GOAL >> Put the lines from the one containing "The width and" through the one containing "Close the terminal window with red button" into a Markdown table with the columns Number and Line, leaving out any blank lines.

EXTRACTED DATA >>
=======
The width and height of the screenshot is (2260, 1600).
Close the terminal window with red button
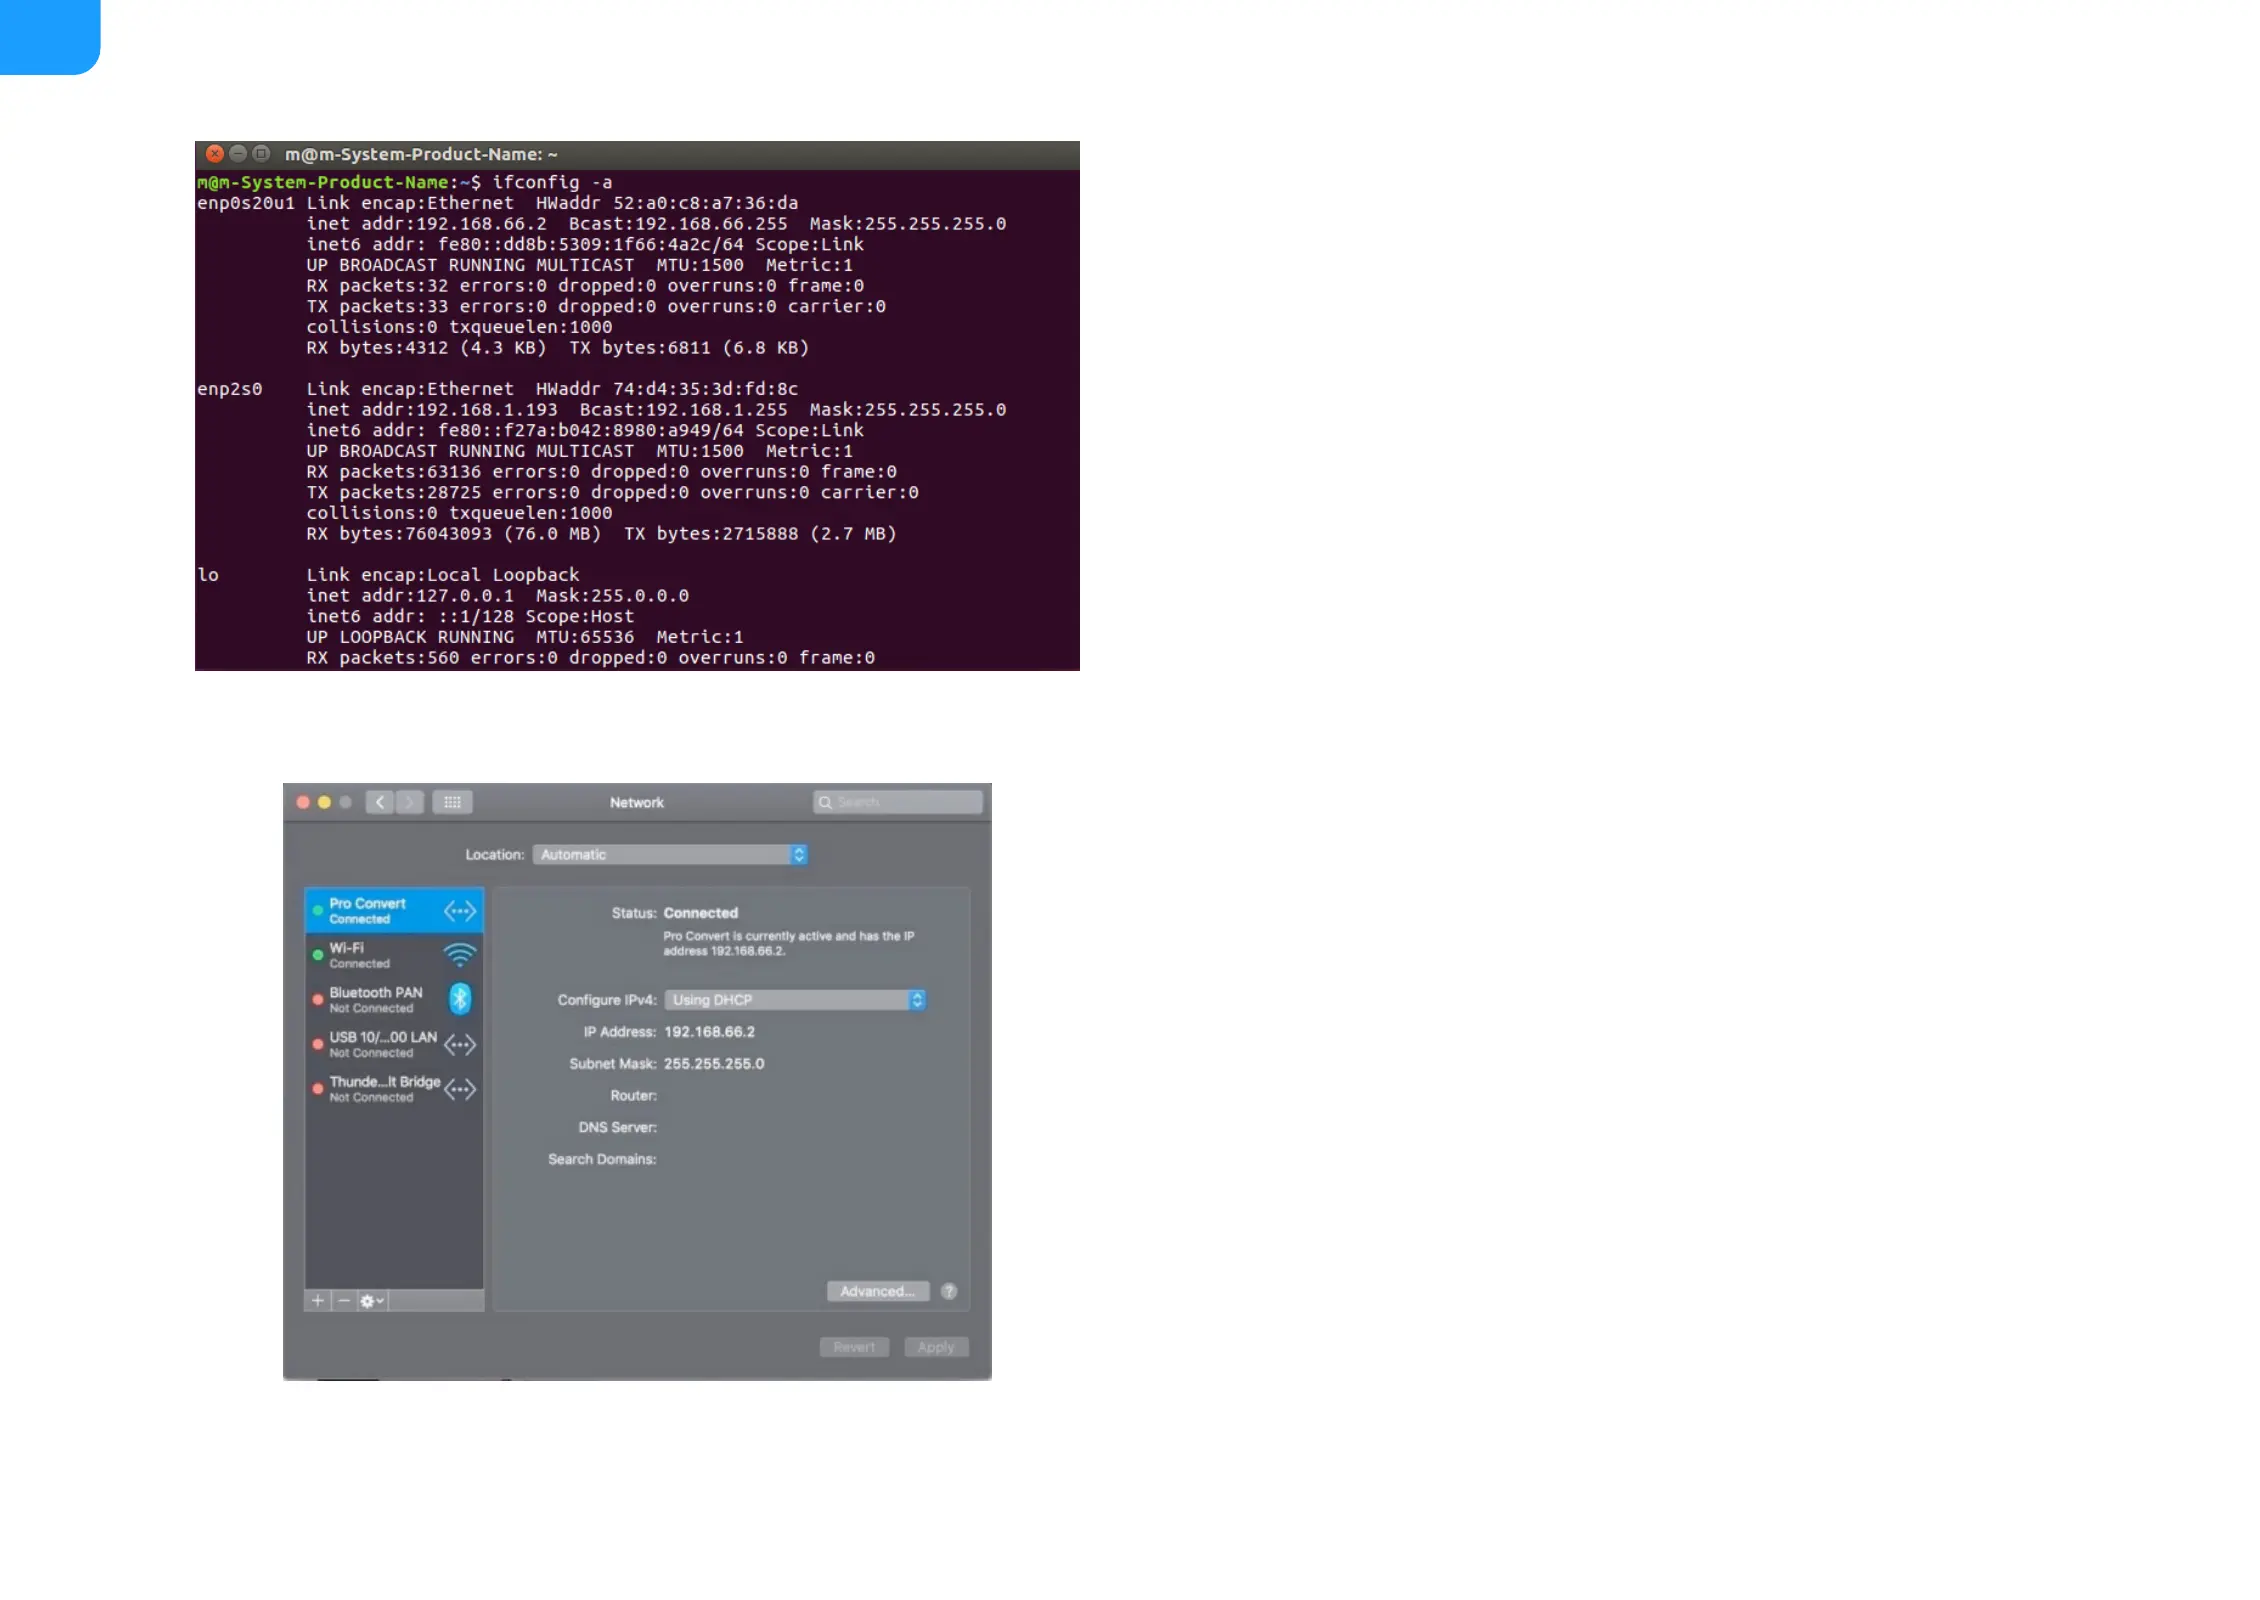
=======
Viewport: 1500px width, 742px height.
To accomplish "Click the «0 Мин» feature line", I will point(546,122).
=======
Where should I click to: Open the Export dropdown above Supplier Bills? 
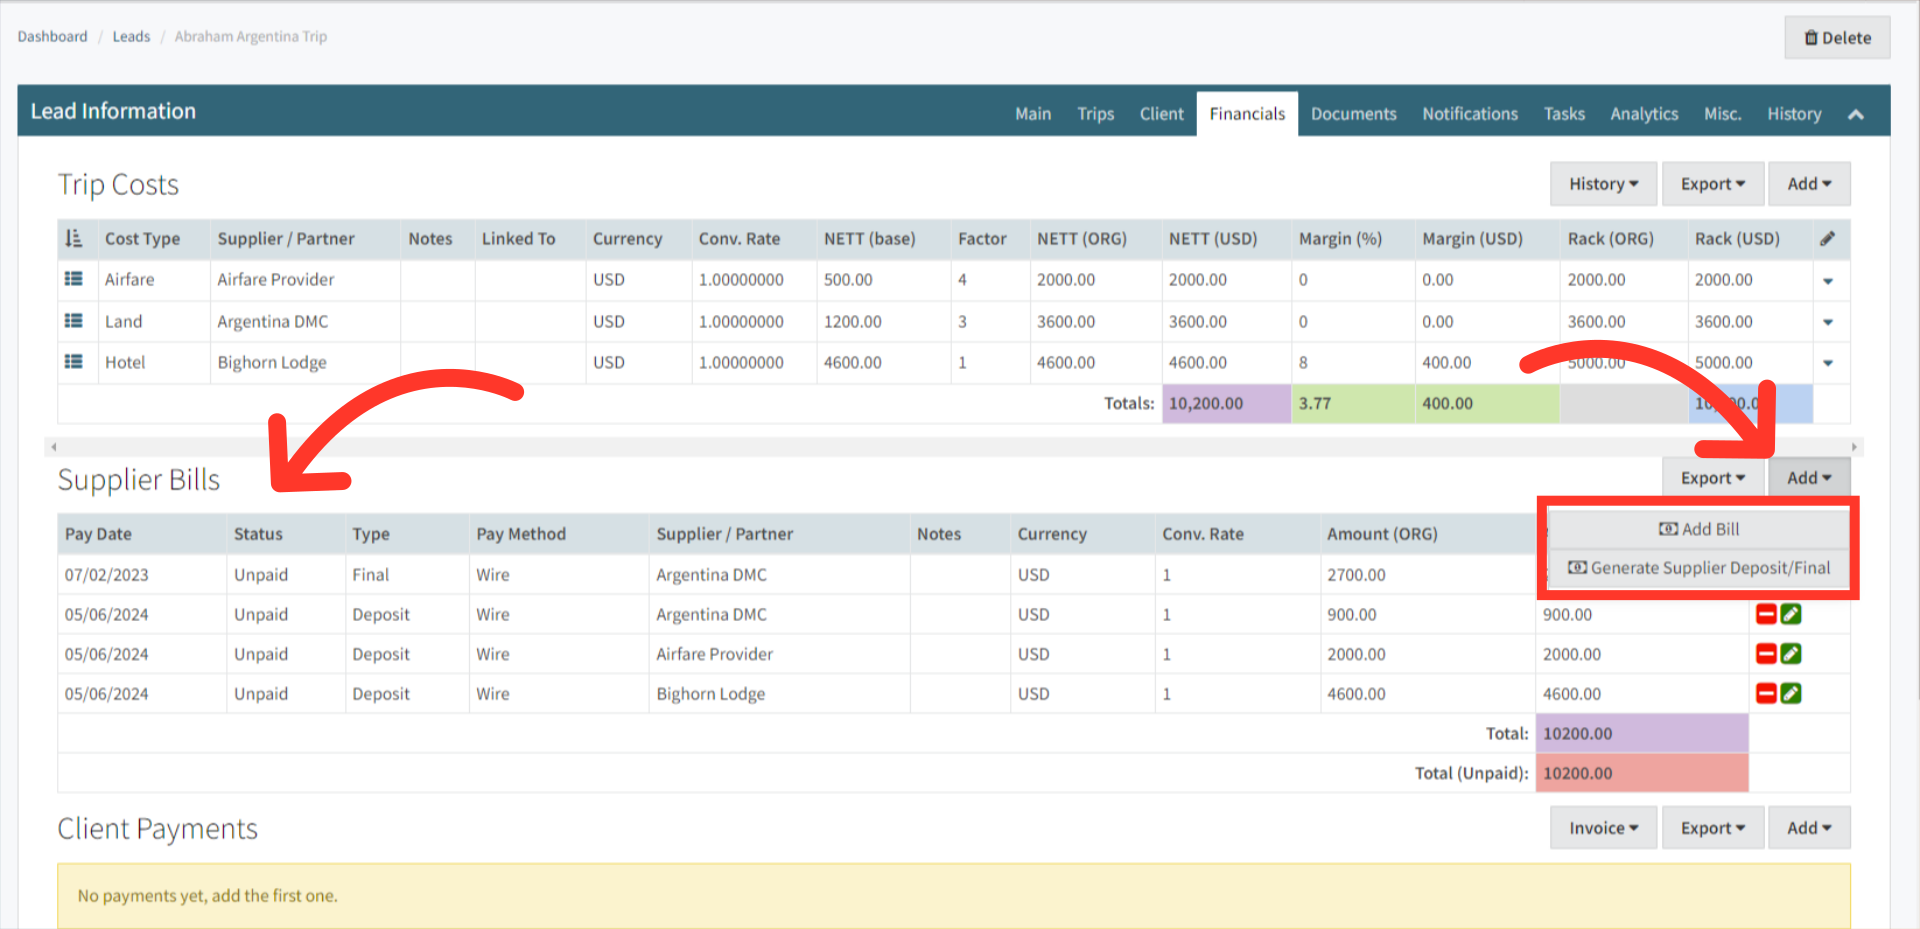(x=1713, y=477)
=======
RESULT >>
| Number | Line |
|---|---|
| 1 | The width and height of the screenshot is (2260, 1600). |
| 2 | Close the terminal window with red button |